Caspase-3 and -9 Analysis

Arterial lysate was prepared using buffer containing (in mm) sodium pyrophosphate 50, NaF 50, NaCl 50, EDTA 5, EGTA 5, Na3 VO4 2, HEPES 10, pH 7.4, with a mixture of protease inhibitors (0.1 mg/ml phenylmethylsulfonyl fluoride, 2 μg/ml leupeptin, and 1 μg/ml pepstatin A). Protein (25 μg) was separated by electrophoresis on 12% polyacrylamide gel and transferred onto a PVDF membrane in a cooling system at 100 V for 1 h. The membranes were sequentially incubated with primary antibody that recognizes the active form only (catalogue No. SC-7148 and SC-7885 for caspase-3 and -9, respectively; Santa Cruz). Unspecific binding was blocked by incubation of the blotting membranes with 1% bovine serum albumin in incubation buffer [50 mm Tris, 150 mm NaCl, 0.1% (vol/vol) Tween 20, pH 8.0]. The membrane was washed and incubated with secondary antibody conjugated with horseradish peroxidase in 1% non-fat dry milk in TBS-T buffer for 1 h. The samples were subsequently developed with ECL Western blotting detection reagents (Amersham Biosciences), served as substrate solution and were used according to the manufacturer's instructions. Horizontal scanning densitometry of films was performed using the Quantity One GS-710 Densitometry kit (Bio-Rad).

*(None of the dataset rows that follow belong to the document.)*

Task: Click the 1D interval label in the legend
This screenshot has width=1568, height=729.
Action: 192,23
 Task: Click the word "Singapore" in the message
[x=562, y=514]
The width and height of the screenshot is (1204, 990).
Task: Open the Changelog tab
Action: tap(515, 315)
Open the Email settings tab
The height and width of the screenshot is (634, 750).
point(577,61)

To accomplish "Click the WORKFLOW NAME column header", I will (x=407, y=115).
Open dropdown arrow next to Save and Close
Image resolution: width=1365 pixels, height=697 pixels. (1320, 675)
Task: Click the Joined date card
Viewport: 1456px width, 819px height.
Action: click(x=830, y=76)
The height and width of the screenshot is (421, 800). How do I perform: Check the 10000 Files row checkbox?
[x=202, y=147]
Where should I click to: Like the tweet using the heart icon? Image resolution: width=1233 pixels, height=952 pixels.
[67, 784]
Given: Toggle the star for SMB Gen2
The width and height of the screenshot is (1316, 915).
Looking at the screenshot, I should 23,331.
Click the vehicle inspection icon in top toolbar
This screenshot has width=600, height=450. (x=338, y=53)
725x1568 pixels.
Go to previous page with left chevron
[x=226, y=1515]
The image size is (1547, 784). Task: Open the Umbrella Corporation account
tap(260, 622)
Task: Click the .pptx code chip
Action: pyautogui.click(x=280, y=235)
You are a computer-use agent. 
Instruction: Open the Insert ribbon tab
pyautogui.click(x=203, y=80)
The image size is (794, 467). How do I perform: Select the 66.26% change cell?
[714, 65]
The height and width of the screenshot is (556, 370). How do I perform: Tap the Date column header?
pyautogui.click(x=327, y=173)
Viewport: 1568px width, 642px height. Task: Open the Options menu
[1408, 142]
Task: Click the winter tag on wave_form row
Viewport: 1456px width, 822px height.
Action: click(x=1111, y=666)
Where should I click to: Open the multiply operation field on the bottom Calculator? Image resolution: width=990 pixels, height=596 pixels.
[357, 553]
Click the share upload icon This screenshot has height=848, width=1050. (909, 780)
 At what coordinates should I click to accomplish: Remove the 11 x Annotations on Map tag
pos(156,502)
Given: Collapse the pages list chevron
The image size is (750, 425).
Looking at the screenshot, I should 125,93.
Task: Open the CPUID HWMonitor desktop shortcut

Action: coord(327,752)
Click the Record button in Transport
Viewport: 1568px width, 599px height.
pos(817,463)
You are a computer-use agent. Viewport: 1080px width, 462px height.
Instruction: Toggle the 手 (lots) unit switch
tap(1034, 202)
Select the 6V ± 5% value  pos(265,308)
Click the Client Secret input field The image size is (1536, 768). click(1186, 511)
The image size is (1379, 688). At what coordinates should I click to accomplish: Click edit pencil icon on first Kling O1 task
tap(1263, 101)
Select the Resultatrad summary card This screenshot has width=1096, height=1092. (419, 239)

Assessment of Medial SMC Density

Cryosections (7 μm) were stained for 2 h at 37°C with Hoechst 33258 (5 μg/ml) (Molecular Probes, Carlsbad, Calif, USA). Images were captured with a ×40 objective on an epifluorescence microscope in 3–4 different fields, and the area was calculated by a computerized program. The cellularity in the medial layer was expressed as the Hoechst index, which is defined as the positive nuclear staining averaged for one fixed area (0.1 mm2). Histological samples from different treatment groups were examined in random order by an independent investigator who was blinded to the treatment protocol.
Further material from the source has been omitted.